If you recall, the sex I had this week (see pt.1) was with a man who will remain anonymous, whom I have sexed a total of 3 times. Going into it was different for me. Sorry mum but here it goes, full frontal, bare all honesty, as my friends are so used to. He slid into my DMs, very rarely does this happen to me. I like to think I am the kinda gal that doesn’t fall for this shit, but I do. He was cute, funny (by profession), smart. But the one, or two, big things was BABY AND MARRIAGE (he had both). I questioned him straight up “Aren’t you married?” He did that annoying Instagram thing of LIKING THE DAMN MESSAGE INSTEAD OF ANSWERING THE DAMN QUESTION. What the fuck does that mean? Eventually we concluded, he was not married (anymore). WHY? WHAT HAPPENED? YOU HAVE A BABY. Questions and thoughts I couldn’t possibly ask at this point. “When are we going to hang?” shit line, *rolls eyes* Yet, I don’t say NEVER - I give him my damn number. Too easy Hannah, too easy.

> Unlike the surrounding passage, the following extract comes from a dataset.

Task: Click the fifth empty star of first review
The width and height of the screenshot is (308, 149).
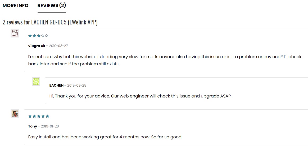Action: point(47,36)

Anyway he doesn’t message me for like two days and I’m like…HUH? I pull out my witty self and return to the previous messages “Are you saving that number for a special occasion?” And thus begins our 6 week, post-COVID 19 sickness and we’re ‘still talking’ if you can call what we do ‘talking’. He’s one of those inconsistent messagers, and when he does he says like two words to my paragraphs. I’ve learned to build an immunity to this. It doesn’t matter but it is a likkle bit of a red flag (which I tend to ignore and instead listen to my vagina). I won’t go too far into the other red flags (yet) other than the fact that I cannot figure this guy out, do I have time to or do I care to? I make a lot of excuses for peoples ‘bad’ or unexplainable behaviour, namely men’s. Why do I do this? NO IDEA.

My mother is the complete opposite and she, along with my grandmother who has been married since the age of 17, are my two female role models yet I cannot relate to either on this front.


Back to unnamed man, we spoke of what is normal ‘when dating’. He put the ‘dating’ word out there very early on stating he wasn’t fucking anyone else (does that mean dating?). We are in lockdown so the likelihood of finding another girl willing to is pretty low combined with the fact that you have a BABY.


Anyway, NORMAL *pensive face* I didn’t have a definitive answer when he asked this, I just said “I know what feels right to me” casually alluding to the fact that this, my friend, does not feel normal. I have developed this fear since the last guy I ‘dated’ would freak out and call me crazy anytime I expressed my true self and thoughts because he just couldn’t comprehend emotions. They call that emotionally unavailable btw. So, considering how much I’ve learned since THAT GUY, I thought about it, what I want, and what’s normal for me when ‘dating’ (minus the abnormality of lockdown). Maybe something like, spending time with each when it suited both not just one of the daters. Perhaps going for a walk, cooking dinner, having an evening together, not just a 4 hour morning window before you have to collect your child. Pretty simple start right? Remember those red flags, add the lack of the above things happening to those and yes, THIS IS NOT DATING. Yet that fearful girl inside me who doesn’t want to jeopardise something at all despite knowing it’s not right, continues on. I wonder and question why I am always attracted to/involved in difficult romantic scenarios. Of course something is missing from inside me. The journey to figuring this out is constant and me writing this to you now, is a part of that desired understanding. I reference daddy issues, I know I have them but to be honest, they aren’t as bad as they could be. I don’t think I ever learned how a man should treat a woman and as I blame(d) myself for my relationship breakdowns, I think I punish myself by dealing with lesser situations. I’m not sure if I’ll grow out of this and I no longer believe in the one, the soul mate. But I do believe in people who come in and out of our lives and teach us something about loving ourselves because you are the one.